# Buck Warning ( your Thoughts )



## Scottie_The_Boy (Apr 15, 2008)

Whats your Thoughts or tested views on the Product...

http://www.buckwarning.com/

On a T.V. Show tonight the Guy Stated it's Not a BAIT.... And that in states where Baiting Isn't ALLOWED.. that it's Not a problem to Use Buck Warning,As long as it's prier to season to draw deer into your area,As long as you Remove it before season arrives...

Lets hear your Thoughts.

Scottie_The_Boy


----------



## alleyyooper (Jul 6, 2007)

Another gimmick to remove money from hunters wallets. OH sure it will pull in does and maybe some smaller bucks but the bigger guys arn't going to come running to it.

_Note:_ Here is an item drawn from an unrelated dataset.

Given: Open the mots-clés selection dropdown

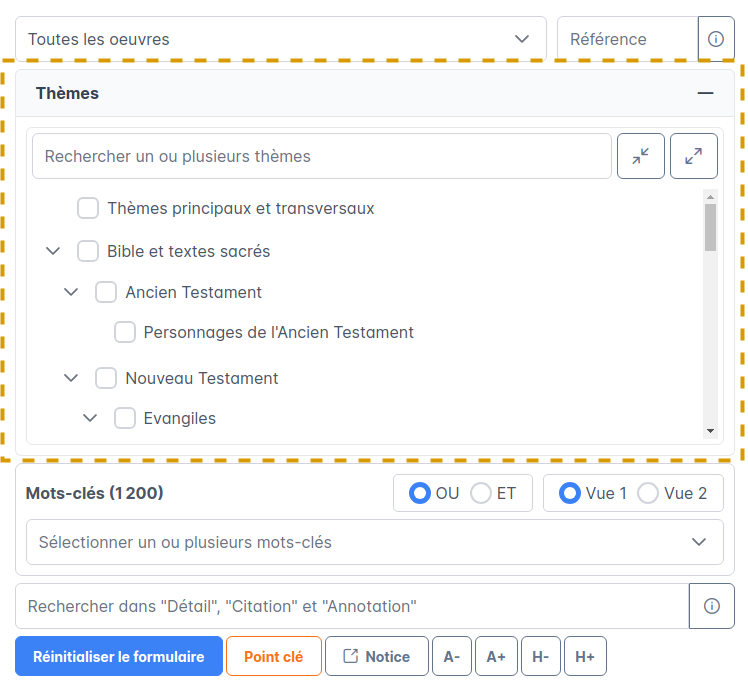Looking at the screenshot, I should (375, 542).
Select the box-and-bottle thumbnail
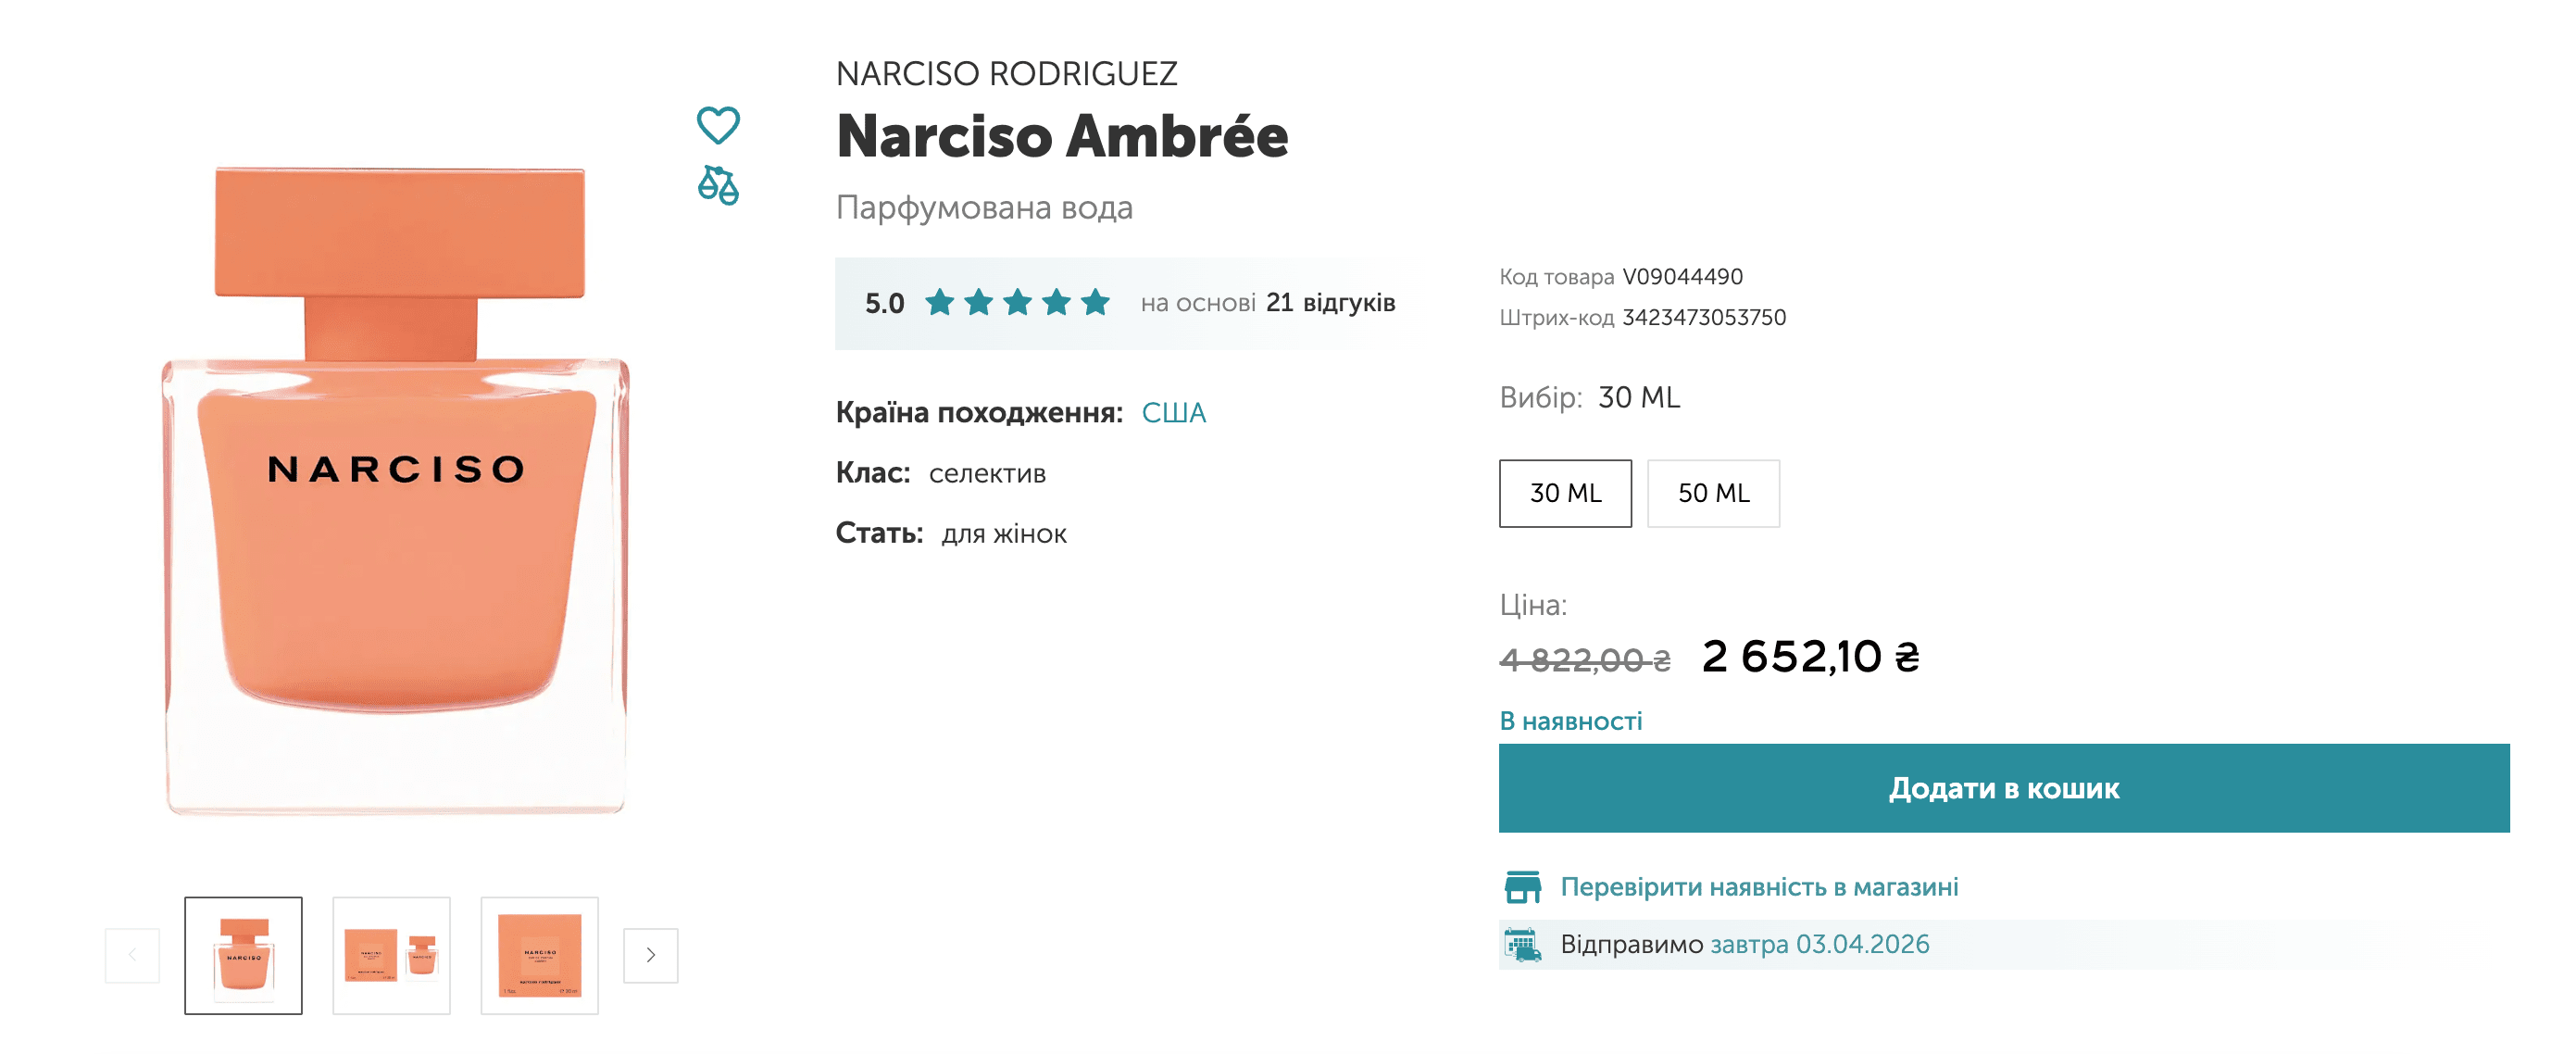 (391, 955)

Look down a ways for the salt lick post. There is a self made lick the deer seem to love and cost bunches less than what you can buy all the other stuff for.

 Al


----------



## KEN W (Feb 22, 2002)

Scottie_The_Boy said:


> Whats your Thoughts or tested views on the Product...
> 
> http://www.buckwarning.com/
> 
> ...


If it draws in deer and you have to remove it before the season opens,it is a bait,no matter what they say.If it wasn't,why would you have to remove it????


----------